## Task to carry out
Starting at the first line and ending at the last, output the data exactly.

[Start of Attachment]

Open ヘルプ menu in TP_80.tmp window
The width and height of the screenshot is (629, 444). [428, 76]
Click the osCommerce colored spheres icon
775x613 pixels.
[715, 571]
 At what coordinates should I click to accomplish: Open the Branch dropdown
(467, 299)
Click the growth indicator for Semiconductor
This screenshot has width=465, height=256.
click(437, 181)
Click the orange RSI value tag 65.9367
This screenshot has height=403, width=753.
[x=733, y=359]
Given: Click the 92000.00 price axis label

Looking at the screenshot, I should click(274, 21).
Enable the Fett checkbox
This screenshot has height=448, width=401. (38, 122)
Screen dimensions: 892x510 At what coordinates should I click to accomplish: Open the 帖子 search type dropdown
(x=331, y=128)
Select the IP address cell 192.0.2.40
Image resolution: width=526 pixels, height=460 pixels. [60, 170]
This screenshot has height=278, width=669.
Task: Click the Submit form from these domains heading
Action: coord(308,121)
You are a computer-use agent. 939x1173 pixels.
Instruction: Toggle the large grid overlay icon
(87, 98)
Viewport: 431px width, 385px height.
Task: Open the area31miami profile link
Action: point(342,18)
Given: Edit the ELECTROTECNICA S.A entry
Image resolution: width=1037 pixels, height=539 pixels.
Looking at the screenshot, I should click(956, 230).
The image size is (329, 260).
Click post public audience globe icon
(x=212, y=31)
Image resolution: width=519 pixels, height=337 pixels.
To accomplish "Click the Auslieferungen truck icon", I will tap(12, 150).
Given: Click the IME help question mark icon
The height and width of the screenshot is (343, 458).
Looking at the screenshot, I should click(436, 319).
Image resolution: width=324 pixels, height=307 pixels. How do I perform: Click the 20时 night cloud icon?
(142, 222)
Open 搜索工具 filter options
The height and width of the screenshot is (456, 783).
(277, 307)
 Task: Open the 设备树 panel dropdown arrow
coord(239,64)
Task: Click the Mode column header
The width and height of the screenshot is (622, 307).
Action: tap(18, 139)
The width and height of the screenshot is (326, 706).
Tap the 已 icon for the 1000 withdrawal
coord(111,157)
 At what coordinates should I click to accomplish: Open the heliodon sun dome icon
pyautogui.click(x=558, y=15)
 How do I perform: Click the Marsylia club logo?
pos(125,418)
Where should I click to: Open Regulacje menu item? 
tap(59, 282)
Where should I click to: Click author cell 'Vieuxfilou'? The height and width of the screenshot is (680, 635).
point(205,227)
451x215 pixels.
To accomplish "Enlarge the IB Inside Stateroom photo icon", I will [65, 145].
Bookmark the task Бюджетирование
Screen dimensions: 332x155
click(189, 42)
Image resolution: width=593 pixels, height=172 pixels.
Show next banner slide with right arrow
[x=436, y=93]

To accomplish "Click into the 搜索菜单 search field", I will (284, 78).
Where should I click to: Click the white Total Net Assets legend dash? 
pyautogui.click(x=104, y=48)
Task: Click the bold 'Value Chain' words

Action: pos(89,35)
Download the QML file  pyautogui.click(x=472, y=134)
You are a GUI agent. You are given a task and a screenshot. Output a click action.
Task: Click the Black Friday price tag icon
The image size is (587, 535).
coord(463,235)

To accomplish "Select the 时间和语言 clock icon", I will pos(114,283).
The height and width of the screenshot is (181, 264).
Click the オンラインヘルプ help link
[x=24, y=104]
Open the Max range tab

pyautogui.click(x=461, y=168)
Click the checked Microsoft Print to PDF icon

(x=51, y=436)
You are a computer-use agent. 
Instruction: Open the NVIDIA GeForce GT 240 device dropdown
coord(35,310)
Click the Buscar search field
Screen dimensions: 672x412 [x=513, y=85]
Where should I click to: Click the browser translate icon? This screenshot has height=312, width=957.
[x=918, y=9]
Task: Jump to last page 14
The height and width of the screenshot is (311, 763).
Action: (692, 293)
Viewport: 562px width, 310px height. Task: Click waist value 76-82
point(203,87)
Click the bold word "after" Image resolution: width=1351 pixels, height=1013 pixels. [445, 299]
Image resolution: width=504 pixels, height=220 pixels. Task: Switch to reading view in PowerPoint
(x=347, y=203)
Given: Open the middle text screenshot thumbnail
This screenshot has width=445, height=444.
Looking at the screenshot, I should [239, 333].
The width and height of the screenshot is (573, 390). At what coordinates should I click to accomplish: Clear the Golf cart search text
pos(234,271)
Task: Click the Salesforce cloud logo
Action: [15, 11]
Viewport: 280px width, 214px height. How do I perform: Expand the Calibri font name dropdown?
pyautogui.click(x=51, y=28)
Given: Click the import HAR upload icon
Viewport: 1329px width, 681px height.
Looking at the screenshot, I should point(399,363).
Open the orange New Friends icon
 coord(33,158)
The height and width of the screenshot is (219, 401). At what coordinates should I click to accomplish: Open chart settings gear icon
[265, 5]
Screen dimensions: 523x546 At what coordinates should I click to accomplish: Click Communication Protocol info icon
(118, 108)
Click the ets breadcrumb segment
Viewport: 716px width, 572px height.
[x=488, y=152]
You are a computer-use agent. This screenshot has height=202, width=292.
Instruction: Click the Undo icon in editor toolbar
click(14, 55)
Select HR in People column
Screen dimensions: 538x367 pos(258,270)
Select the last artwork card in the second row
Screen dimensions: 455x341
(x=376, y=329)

[End of Attachment]

## Answer to the problem
Open ヘルプ menu in TP_80.tmp window
The width and height of the screenshot is (629, 444). [428, 76]
Click the osCommerce colored spheres icon
775x613 pixels.
[715, 571]
 At what coordinates should I click to accomplish: Open the Branch dropdown
(467, 299)
Click the growth indicator for Semiconductor
This screenshot has width=465, height=256.
click(437, 181)
Click the orange RSI value tag 65.9367
This screenshot has height=403, width=753.
[x=733, y=359]
Given: Click the 92000.00 price axis label

Looking at the screenshot, I should click(274, 21).
Enable the Fett checkbox
This screenshot has height=448, width=401. (38, 122)
Screen dimensions: 892x510 At what coordinates should I click to accomplish: Open the 帖子 search type dropdown
(x=331, y=128)
Select the IP address cell 192.0.2.40
Image resolution: width=526 pixels, height=460 pixels. [60, 170]
This screenshot has height=278, width=669.
Task: Click the Submit form from these domains heading
Action: coord(308,121)
You are a computer-use agent. 939x1173 pixels.
Instruction: Toggle the large grid overlay icon
(87, 98)
Viewport: 431px width, 385px height.
Task: Open the area31miami profile link
Action: point(342,18)
Given: Edit the ELECTROTECNICA S.A entry
Image resolution: width=1037 pixels, height=539 pixels.
Looking at the screenshot, I should click(956, 230).
The image size is (329, 260).
Click post public audience globe icon
(x=212, y=31)
Image resolution: width=519 pixels, height=337 pixels.
To accomplish "Click the Auslieferungen truck icon", I will tap(12, 150).
Given: Click the IME help question mark icon
The height and width of the screenshot is (343, 458).
Looking at the screenshot, I should click(436, 319).
Image resolution: width=324 pixels, height=307 pixels. How do I perform: Click the 20时 night cloud icon?
(142, 222)
Open 搜索工具 filter options
The height and width of the screenshot is (456, 783).
(277, 307)
 Task: Open the 设备树 panel dropdown arrow
coord(239,64)
Task: Click the Mode column header
The width and height of the screenshot is (622, 307).
Action: tap(18, 139)
The width and height of the screenshot is (326, 706).
Tap the 已 icon for the 1000 withdrawal
coord(111,157)
 At what coordinates should I click to accomplish: Open the heliodon sun dome icon
pyautogui.click(x=558, y=15)
 How do I perform: Click the Marsylia club logo?
pos(125,418)
Where should I click to: Open Regulacje menu item? 
tap(59, 282)
Where should I click to: Click author cell 'Vieuxfilou'? The height and width of the screenshot is (680, 635).
point(205,227)
451x215 pixels.
To accomplish "Enlarge the IB Inside Stateroom photo icon", I will [65, 145].
Bookmark the task Бюджетирование
Screen dimensions: 332x155
click(189, 42)
Image resolution: width=593 pixels, height=172 pixels.
Show next banner slide with right arrow
[x=436, y=93]

To accomplish "Click into the 搜索菜单 search field", I will (284, 78).
Where should I click to: Click the white Total Net Assets legend dash? 
pyautogui.click(x=104, y=48)
Task: Click the bold 'Value Chain' words

Action: pos(89,35)
Download the QML file  pyautogui.click(x=472, y=134)
You are a GUI agent. You are given a task and a screenshot. Output a click action.
Task: Click the Black Friday price tag icon
The image size is (587, 535).
coord(463,235)

To accomplish "Select the 时间和语言 clock icon", I will pos(114,283).
The height and width of the screenshot is (181, 264).
Click the オンラインヘルプ help link
[x=24, y=104]
Open the Max range tab

pyautogui.click(x=461, y=168)
Click the checked Microsoft Print to PDF icon

(x=51, y=436)
You are a computer-use agent. 
Instruction: Open the NVIDIA GeForce GT 240 device dropdown
coord(35,310)
Click the Buscar search field
Screen dimensions: 672x412 [x=513, y=85]
Where should I click to: Click the browser translate icon? This screenshot has height=312, width=957.
[x=918, y=9]
Task: Jump to last page 14
The height and width of the screenshot is (311, 763).
Action: (692, 293)
Viewport: 562px width, 310px height. Task: Click waist value 76-82
point(203,87)
Click the bold word "after" Image resolution: width=1351 pixels, height=1013 pixels. [445, 299]
Image resolution: width=504 pixels, height=220 pixels. Task: Switch to reading view in PowerPoint
(x=347, y=203)
Given: Open the middle text screenshot thumbnail
This screenshot has width=445, height=444.
Looking at the screenshot, I should [239, 333].
The width and height of the screenshot is (573, 390). At what coordinates should I click to accomplish: Clear the Golf cart search text
pos(234,271)
Task: Click the Salesforce cloud logo
Action: [15, 11]
Viewport: 280px width, 214px height. How do I perform: Expand the Calibri font name dropdown?
pyautogui.click(x=51, y=28)
Given: Click the import HAR upload icon
Viewport: 1329px width, 681px height.
Looking at the screenshot, I should point(399,363).
Open the orange New Friends icon
 coord(33,158)
The height and width of the screenshot is (219, 401). At what coordinates should I click to accomplish: Open chart settings gear icon
[265, 5]
Screen dimensions: 523x546 At what coordinates should I click to accomplish: Click Communication Protocol info icon
(118, 108)
Click the ets breadcrumb segment
Viewport: 716px width, 572px height.
[x=488, y=152]
You are a computer-use agent. This screenshot has height=202, width=292.
Instruction: Click the Undo icon in editor toolbar
click(14, 55)
Select HR in People column
Screen dimensions: 538x367 pos(258,270)
Select the last artwork card in the second row
Screen dimensions: 455x341
(x=376, y=329)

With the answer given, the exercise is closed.